The earliest homes were small.

The floor area of these early dwellings “is almost always between five and ten square metres,” says Fretheim, “which may indicate that nuclear families moved around with portable tents. I think the tents were probably part of the mobile lifestyle ‘package’ that people travelled with.”

Several things happened 9500 years ago that impacted the housing and settlement patterns in Norway: the forest spread into new areas, the sea level along the coast stabilized and the final ice sheets from the last ice age retreated from the interior.

Dwellings then became larger. Instead of pitching a tent on the ground, the floor was partially dug down into the ground of so-called pit houses. The rest of the house was built up with a framework of wood and turf.

The largest pit houses were up to 40 square metres.

Several families may have lived together, or perhaps hunting teams shared houses,” says Fretheim.

Landmark attractors

As the sea level stabilized, Fretheim believes it became possible for people to build their knowledge of the area’s natural resources, such as good fishing spots. This diminished the need to follow animals such as reindeer or seals on their migrations. People came to prefer living in areas with fishing and hunting conditions that were stable and varied.

The pit houses were kept up and reused to a great extent, with the most used ones being maintained for over 1000 years.

Fretheim thinks it’s fascinating to think about how these house remains affected people in the Stone Age and somehow kept drawing them back to those places.
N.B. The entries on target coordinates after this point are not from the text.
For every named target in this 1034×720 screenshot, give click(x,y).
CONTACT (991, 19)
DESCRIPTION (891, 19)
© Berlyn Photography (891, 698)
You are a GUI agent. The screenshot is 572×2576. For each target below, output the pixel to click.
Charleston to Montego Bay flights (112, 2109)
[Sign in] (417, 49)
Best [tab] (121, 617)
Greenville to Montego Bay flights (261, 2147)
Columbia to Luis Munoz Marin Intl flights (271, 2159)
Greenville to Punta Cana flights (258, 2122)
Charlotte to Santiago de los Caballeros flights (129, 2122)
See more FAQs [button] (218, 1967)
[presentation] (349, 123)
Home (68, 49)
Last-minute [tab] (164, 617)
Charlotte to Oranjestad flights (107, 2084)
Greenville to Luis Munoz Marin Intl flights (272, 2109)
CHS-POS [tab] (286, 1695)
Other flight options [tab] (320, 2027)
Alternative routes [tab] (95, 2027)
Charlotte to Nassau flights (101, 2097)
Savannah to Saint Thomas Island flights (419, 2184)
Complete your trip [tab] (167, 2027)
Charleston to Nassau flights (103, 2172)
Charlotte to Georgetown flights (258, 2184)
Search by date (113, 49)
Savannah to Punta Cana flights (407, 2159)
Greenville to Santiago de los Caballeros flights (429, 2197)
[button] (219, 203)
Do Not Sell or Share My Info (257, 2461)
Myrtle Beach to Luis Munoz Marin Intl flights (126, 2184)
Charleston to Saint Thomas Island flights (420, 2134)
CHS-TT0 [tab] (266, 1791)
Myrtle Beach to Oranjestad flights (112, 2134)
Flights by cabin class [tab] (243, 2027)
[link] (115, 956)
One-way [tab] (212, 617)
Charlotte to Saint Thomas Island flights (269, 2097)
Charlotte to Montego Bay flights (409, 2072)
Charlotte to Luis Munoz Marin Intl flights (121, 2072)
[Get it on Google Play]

Physical objects made by people continue to affect people and landscapes long afterwards. I imagine that the pit sites that were visible in the landscape at the time helped to create the first cultural landscape. These were the first visible traces left behind, so people recognized those places and chose to rebuild there rather than in new locations. People became more settled and linked to certain sites because they saw them as good places to live,” Fretheim says.